*** Data in this exercise ***

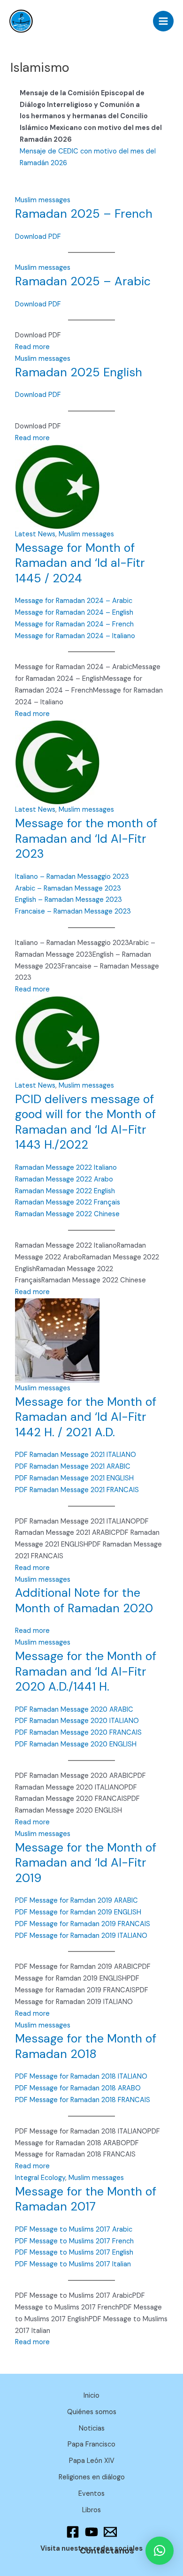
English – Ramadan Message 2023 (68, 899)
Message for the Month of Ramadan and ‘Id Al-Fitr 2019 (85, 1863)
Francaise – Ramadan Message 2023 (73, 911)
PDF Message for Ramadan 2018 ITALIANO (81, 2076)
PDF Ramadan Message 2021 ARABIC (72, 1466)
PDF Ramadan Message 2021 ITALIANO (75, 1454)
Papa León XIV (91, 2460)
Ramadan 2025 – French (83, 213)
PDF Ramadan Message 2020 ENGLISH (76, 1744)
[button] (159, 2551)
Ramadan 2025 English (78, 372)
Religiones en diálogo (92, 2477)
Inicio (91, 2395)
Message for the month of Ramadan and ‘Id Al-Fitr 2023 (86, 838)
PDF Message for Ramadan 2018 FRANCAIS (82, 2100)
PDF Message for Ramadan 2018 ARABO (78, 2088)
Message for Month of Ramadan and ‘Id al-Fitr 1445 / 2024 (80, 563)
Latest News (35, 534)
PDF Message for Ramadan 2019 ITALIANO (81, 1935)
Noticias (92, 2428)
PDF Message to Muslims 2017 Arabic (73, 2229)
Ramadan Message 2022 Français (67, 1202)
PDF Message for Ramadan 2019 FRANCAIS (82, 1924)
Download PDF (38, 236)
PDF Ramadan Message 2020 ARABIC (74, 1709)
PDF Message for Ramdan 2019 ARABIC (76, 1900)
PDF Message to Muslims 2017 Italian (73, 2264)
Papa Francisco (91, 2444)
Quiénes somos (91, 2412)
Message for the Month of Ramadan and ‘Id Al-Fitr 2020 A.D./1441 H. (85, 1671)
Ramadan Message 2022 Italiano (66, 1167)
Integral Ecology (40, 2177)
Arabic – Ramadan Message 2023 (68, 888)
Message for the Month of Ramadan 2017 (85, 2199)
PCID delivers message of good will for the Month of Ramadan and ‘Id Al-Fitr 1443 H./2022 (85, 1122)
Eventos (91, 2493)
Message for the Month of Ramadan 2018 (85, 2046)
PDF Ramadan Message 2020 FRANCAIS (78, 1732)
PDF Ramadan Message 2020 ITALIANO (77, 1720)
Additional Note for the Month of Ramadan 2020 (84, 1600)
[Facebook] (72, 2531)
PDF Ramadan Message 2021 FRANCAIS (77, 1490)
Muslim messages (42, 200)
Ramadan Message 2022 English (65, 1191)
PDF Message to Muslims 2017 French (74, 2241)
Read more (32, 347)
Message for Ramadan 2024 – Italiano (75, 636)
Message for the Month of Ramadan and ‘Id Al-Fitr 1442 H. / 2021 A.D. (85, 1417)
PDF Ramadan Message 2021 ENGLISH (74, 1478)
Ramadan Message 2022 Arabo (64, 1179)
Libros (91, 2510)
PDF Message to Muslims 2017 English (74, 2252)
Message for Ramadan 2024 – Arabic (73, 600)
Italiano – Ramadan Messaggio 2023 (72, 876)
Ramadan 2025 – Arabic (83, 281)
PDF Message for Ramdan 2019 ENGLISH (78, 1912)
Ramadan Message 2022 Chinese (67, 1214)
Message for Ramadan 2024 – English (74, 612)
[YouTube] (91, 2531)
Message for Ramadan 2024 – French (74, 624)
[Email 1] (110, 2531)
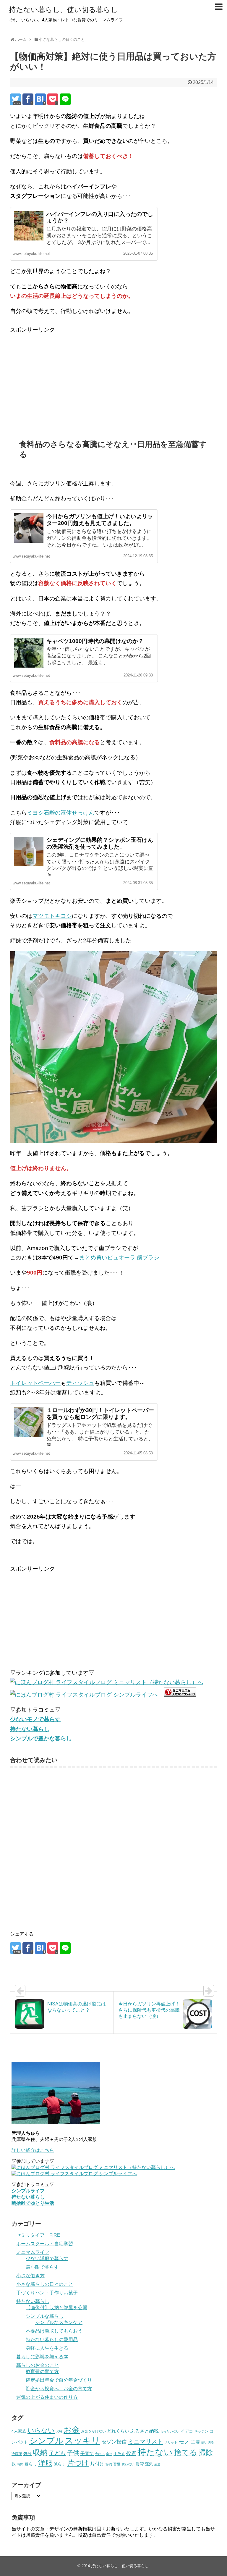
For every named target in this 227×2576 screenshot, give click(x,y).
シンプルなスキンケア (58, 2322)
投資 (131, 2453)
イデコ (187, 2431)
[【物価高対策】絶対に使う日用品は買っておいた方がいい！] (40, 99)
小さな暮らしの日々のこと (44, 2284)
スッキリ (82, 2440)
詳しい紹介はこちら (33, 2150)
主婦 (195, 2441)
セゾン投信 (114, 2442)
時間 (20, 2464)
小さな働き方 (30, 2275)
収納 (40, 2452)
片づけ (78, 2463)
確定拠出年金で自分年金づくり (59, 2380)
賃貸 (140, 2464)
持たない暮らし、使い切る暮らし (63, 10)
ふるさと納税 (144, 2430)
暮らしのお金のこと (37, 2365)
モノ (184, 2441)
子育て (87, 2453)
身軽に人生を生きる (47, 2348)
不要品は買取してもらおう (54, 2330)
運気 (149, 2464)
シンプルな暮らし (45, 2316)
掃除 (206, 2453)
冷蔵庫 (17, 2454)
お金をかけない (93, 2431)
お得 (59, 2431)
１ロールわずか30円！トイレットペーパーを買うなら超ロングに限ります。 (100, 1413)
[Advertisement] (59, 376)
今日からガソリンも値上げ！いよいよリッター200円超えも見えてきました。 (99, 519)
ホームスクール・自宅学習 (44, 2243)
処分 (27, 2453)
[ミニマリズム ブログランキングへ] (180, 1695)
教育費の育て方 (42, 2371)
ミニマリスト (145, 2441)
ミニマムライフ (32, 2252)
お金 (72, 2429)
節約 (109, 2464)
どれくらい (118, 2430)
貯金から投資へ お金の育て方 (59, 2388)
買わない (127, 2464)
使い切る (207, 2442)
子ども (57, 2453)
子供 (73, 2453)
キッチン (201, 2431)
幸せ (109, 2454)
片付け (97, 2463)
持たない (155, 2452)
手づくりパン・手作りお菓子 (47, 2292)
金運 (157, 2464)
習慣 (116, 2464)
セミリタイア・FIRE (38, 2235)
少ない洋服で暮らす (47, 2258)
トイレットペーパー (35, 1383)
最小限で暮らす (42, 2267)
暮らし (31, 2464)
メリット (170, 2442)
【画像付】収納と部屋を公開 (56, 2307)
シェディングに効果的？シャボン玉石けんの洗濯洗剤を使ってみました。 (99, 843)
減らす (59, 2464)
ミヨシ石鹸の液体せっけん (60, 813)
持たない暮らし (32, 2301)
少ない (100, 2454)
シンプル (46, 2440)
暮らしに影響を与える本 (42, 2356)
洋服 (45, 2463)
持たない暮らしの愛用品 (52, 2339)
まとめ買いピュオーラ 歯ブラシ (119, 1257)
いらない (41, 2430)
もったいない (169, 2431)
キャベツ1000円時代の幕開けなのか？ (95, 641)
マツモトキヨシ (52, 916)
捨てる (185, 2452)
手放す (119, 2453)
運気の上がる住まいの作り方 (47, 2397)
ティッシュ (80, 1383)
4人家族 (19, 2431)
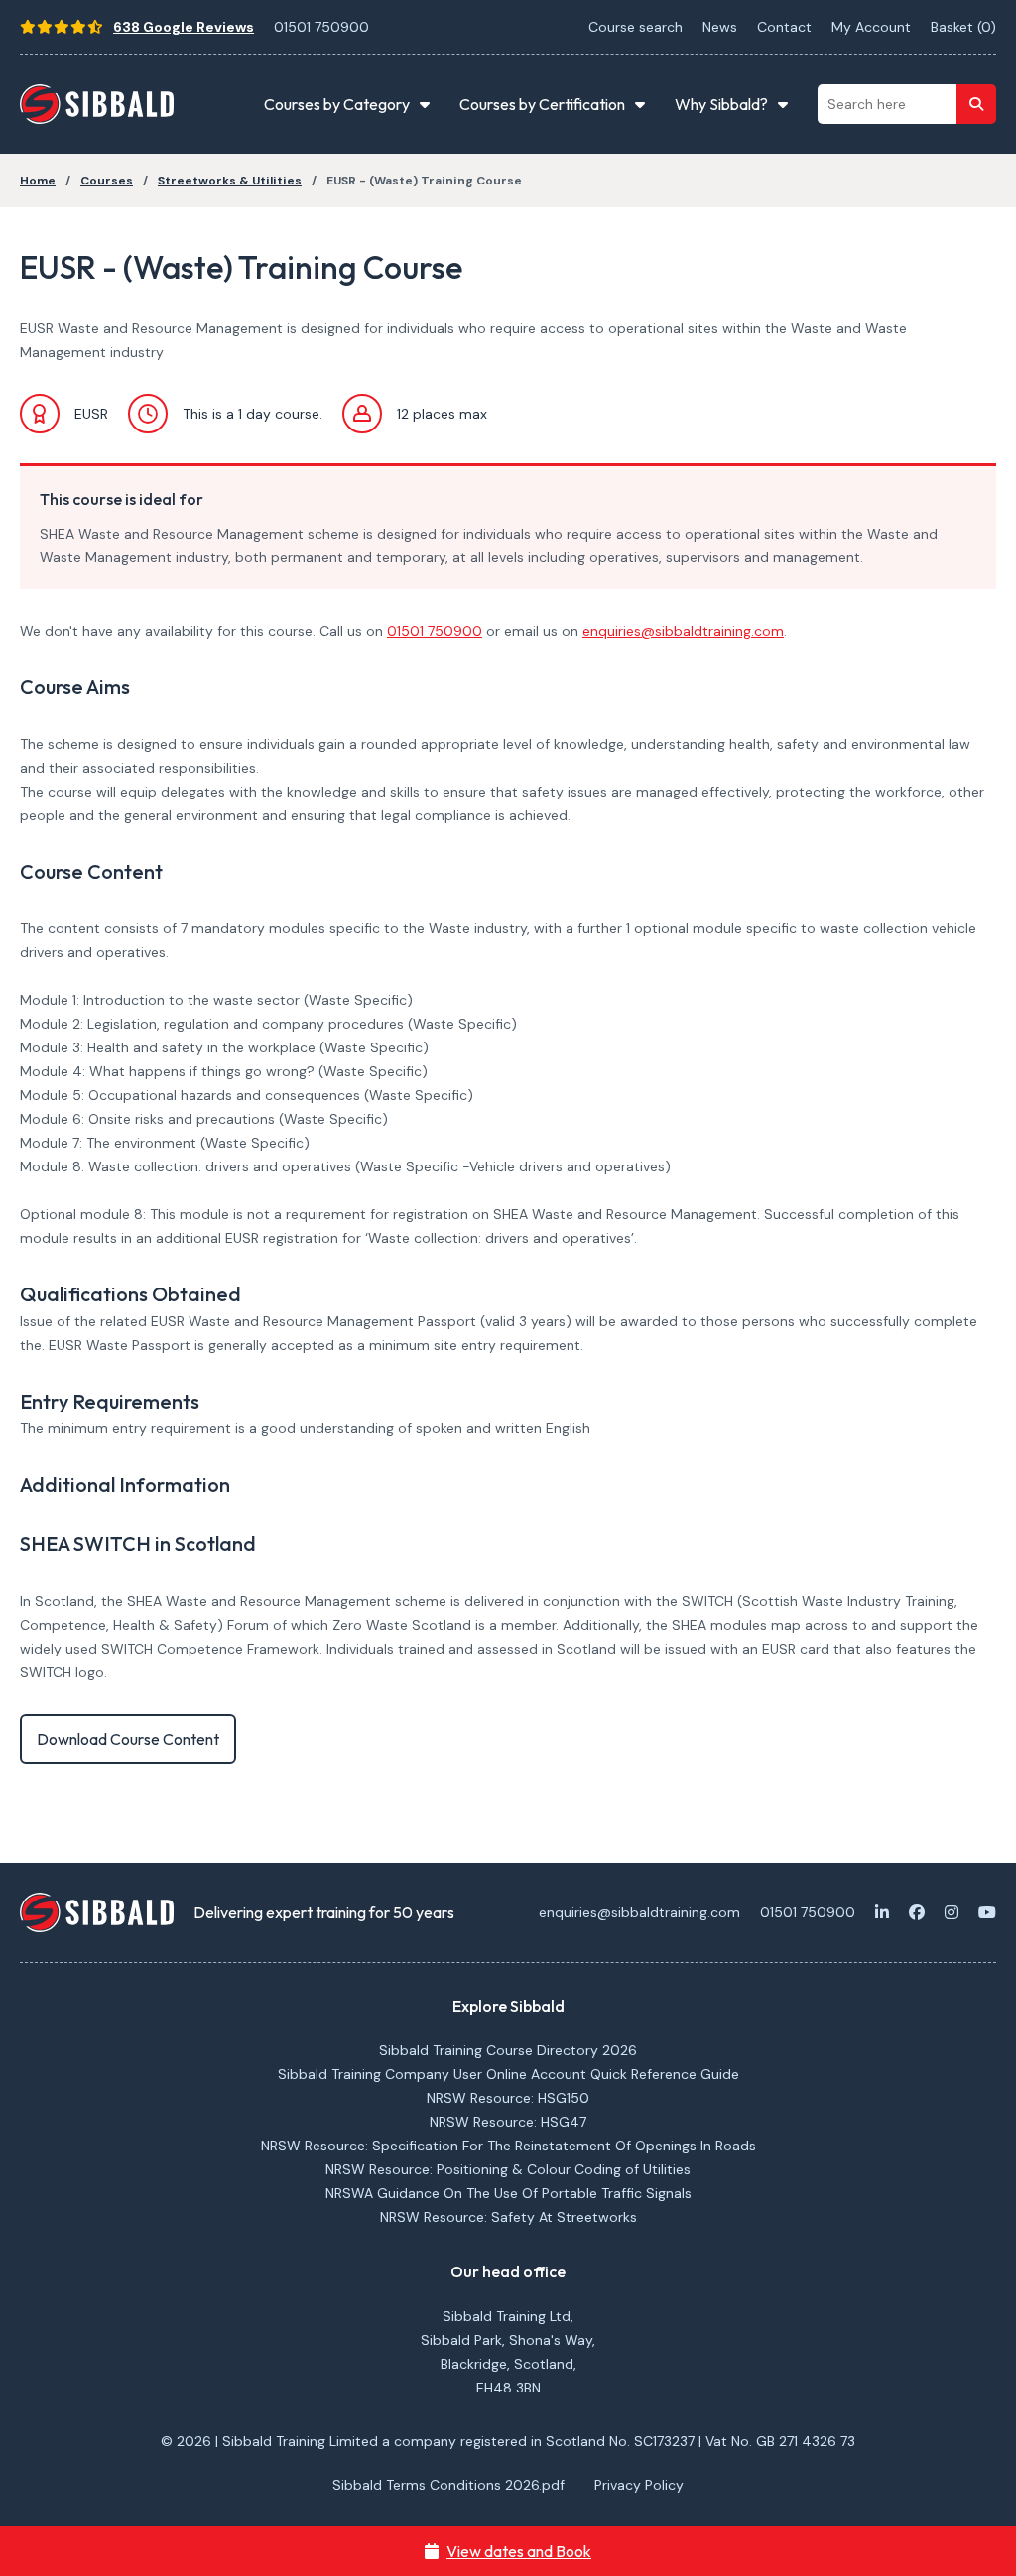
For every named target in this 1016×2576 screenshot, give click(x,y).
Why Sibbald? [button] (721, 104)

*** End of Data in this exercise ***

◆ **What the exercise asks**:
Gather all lines with the string "French" from the data.

◆ **Answer to this problem**:
Ramadan 2025 – French (83, 213)
PDF Message to Muslims 2017 French (74, 2241)
Message for Ramadan 2024 – French (74, 624)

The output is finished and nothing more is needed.